Cluster discovery and management — ACM discovers and manages your OpenShift (or Kubernetes) clusters as managed clusters. Those clusters can be registered as Multikueue worker clusters. So the set of workers Multikueue uses is the set of clusters you already manage with ACM (or a subset of them).
Placement-driven selection — OCM Placement selects a set of managed clusters based on predicates and priorities (e.g., region, labels, capacity). A PlacementDecision lists the chosen clusters. You can use this to decide which clusters are eligible for certain batch jobs—for example, “only GPU clusters in US-East.” With Multikueue’s External dispatching mode, an external controller can read PlacementDecisions (or ACM placement policies) and set the nominated worker clusters for each workload. Multikueue then dispatches only to those clusters, so placement and queue-based admission work together.
Single control plane — Users submit batch jobs to the manager cluster (which may be the ACM hub or a cluster that uses ACM-managed clusters as workers). Kueue and Multikueue handle queuing and cross-cluster dispatch; ACM handles cluster lifecycle, policies, and optional placement. The result is multi-cluster batch scheduling: one queue, many clusters, with capacity and placement under your control.

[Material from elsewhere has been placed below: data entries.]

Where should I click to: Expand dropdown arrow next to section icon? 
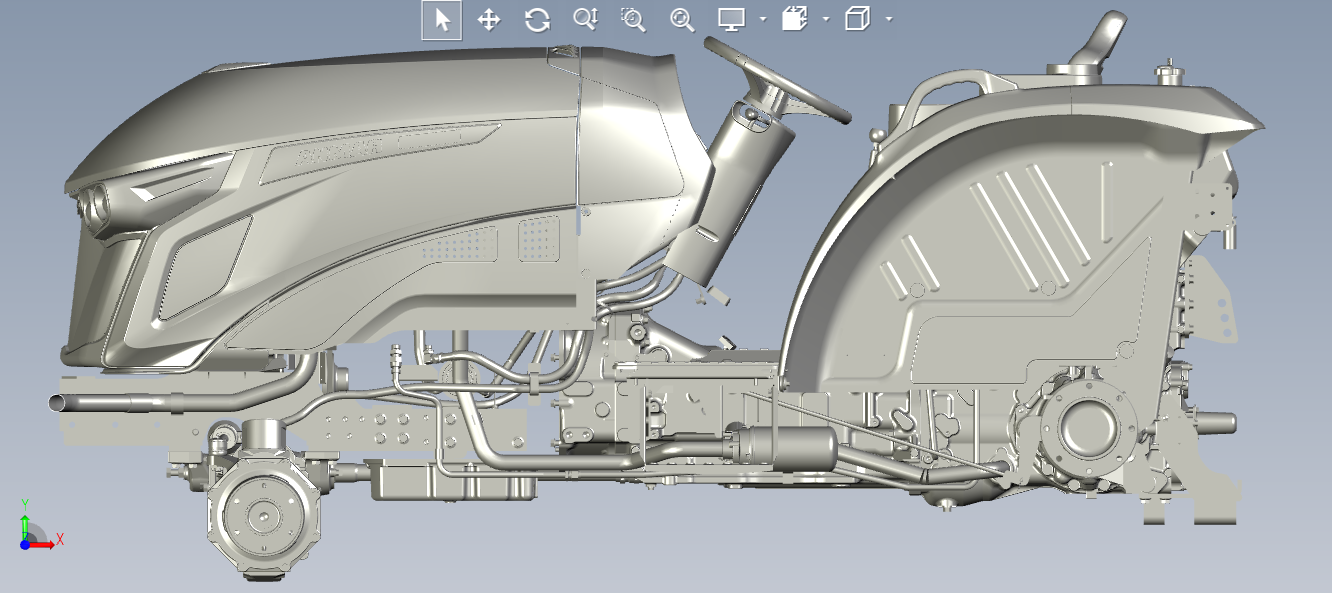tap(825, 20)
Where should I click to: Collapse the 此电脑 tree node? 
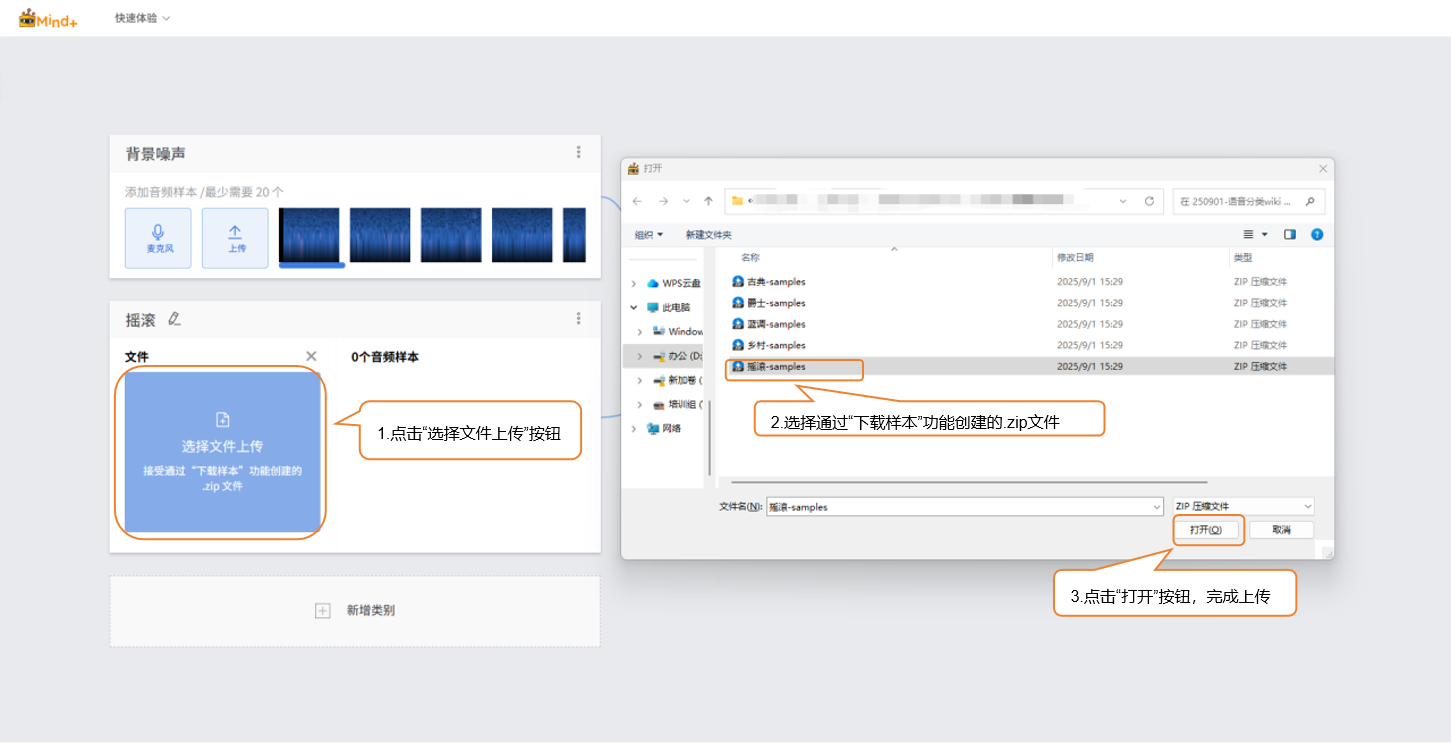634,308
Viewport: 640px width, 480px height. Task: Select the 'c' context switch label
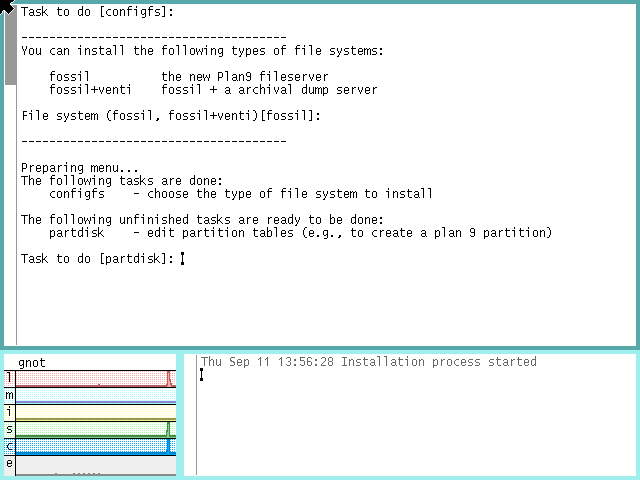[x=9, y=446]
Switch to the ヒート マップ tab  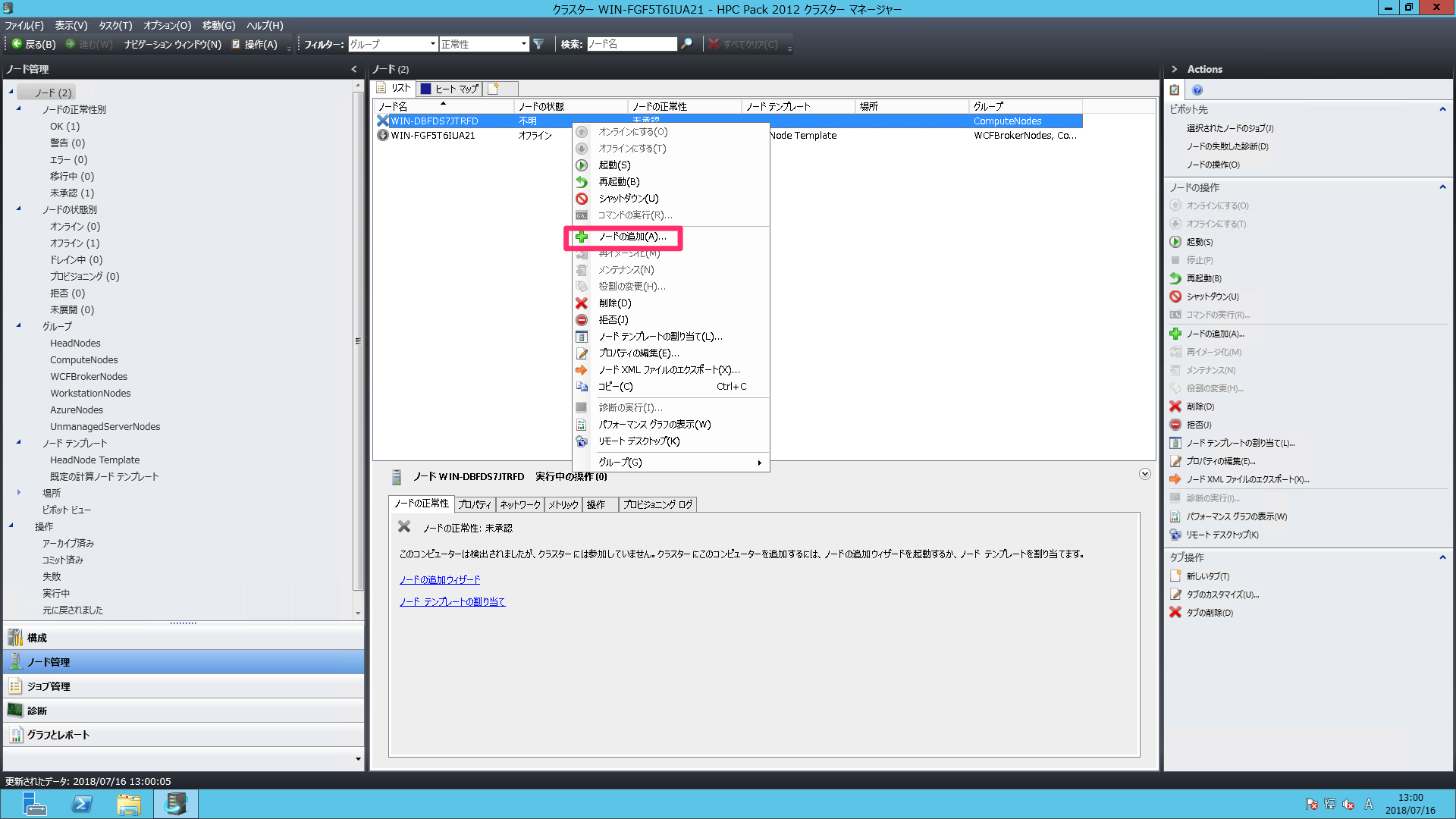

In practice, you configure Kueue and Multikueue on the manager, register ACM-managed clusters as Multikueue workers, and optionally wire an external dispatcher to ACM Placement so that workload placement respects your multi-cluster policies.

Summary

Kueue provides scheduling and queuing for batch workloads on Kubernetes and OpenShift by introducing a queue layer with quotas, flavors, and admission control. ClusterQueues define capacity pools and policies; LocalQueues give users a place to submit work; ResourceFlavors describe types of capacity; and admission controls when work can run. With these concepts in place, you can configure fair sharing, multi-tenant queues, and predictable behavior for HPC and batch jobs. Multikueue extends Kueue to multi-cluster: a manager cluster queues and dispatches workloads to worker clusters, with dispatching modes (AllAtOnce, Incremental, or External) controlling which workers are tried. Used with Red Hat Advanced Cluster Management (ACM), Multikueue’s worker set can be your ACM-managed clusters, and optional placement-driven selection (e.g., via OCM Placement and External dispatching) gives you multi-cluster scheduling that respects both queue capacity and placement policies. Later sections in this showroom cover installing Kueue, defining queues and flavors, and integrating with job frameworks and Multikueue.